DIRECTIONS FOR THIS TASK: No pictures go in the copy. Restate, word for word, each line from the one containing "This screenshot has width=1366, height=768." through the last line below.

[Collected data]
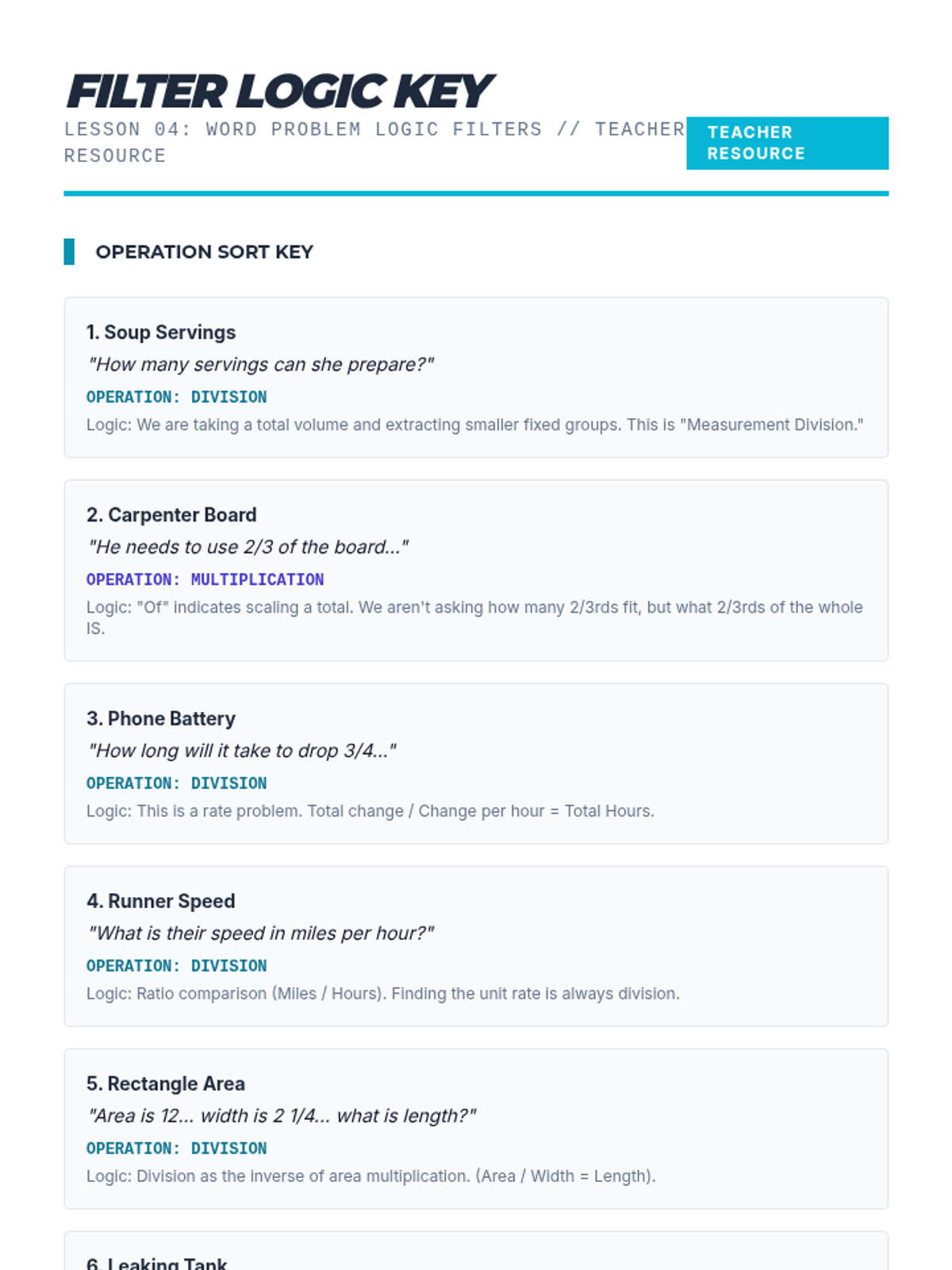Click the quote about 2/3 of the board
This screenshot has width=952, height=1270.
pos(248,547)
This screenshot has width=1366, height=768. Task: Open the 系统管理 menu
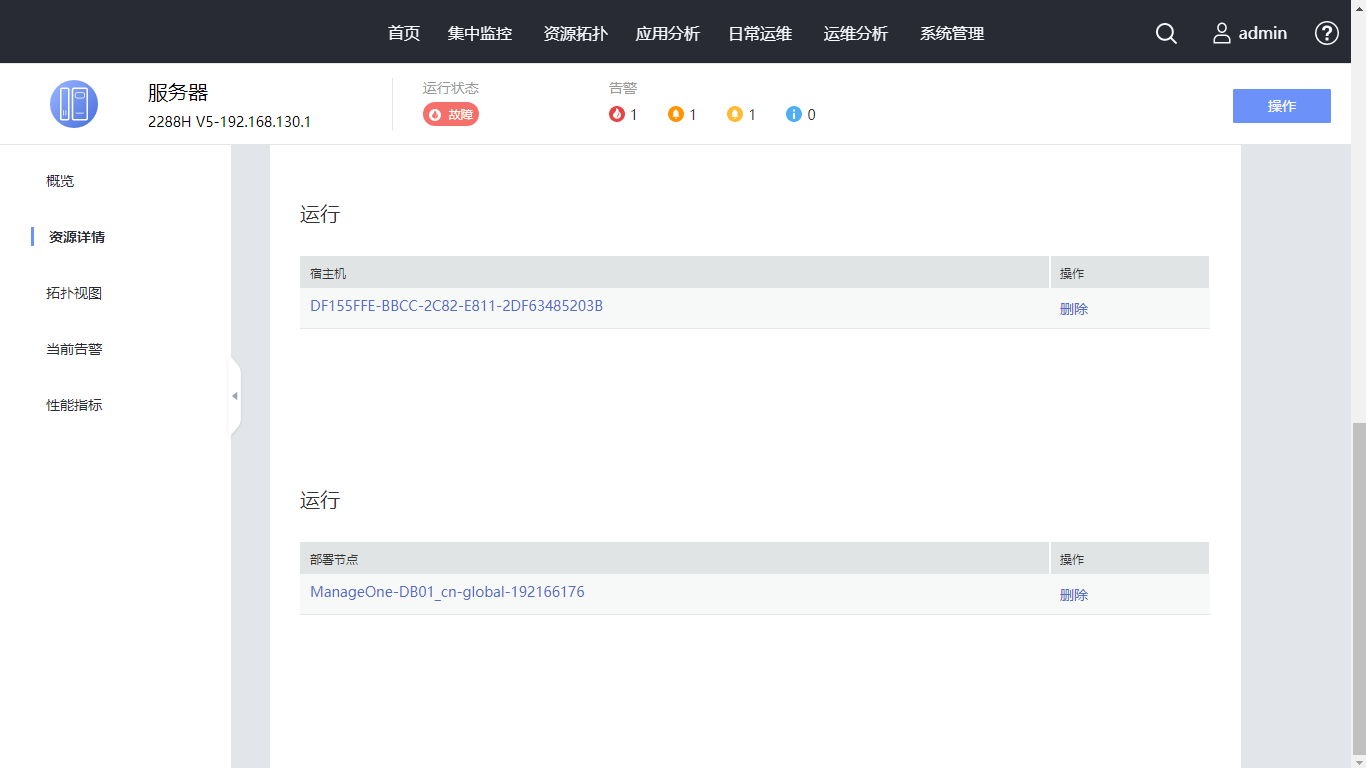click(x=952, y=33)
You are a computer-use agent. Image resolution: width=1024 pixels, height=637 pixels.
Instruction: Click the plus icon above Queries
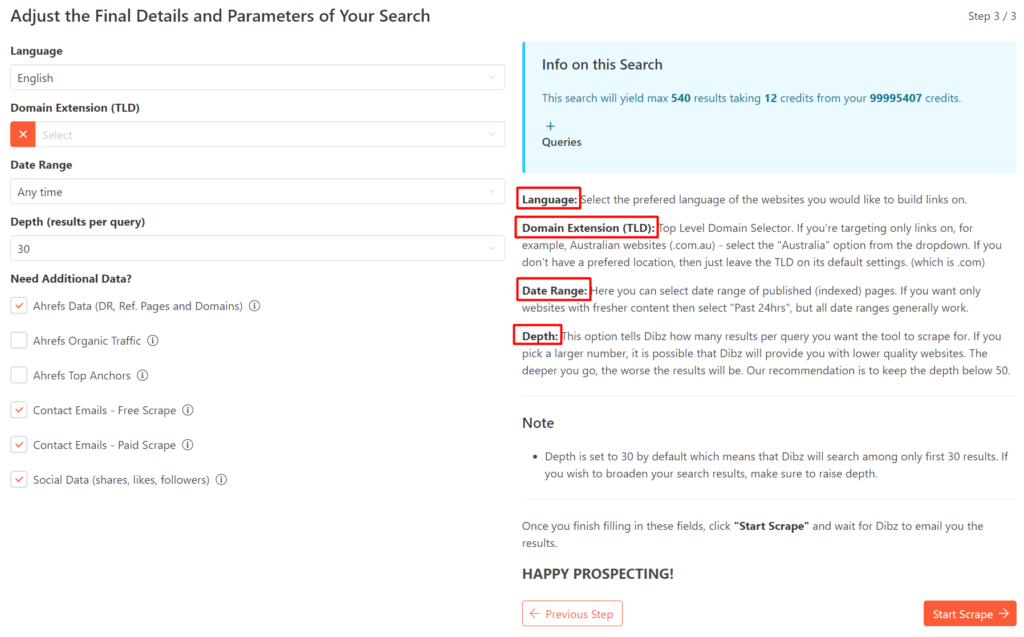549,125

RESPONSE TO THE EXERCISE:
This screenshot has width=1366, height=768. Task: Open the 系统管理 menu
click(x=952, y=33)
You are a computer-use agent. Image resolution: width=1024 pixels, height=637 pixels.
Instruction: Click the plus icon above Queries
549,125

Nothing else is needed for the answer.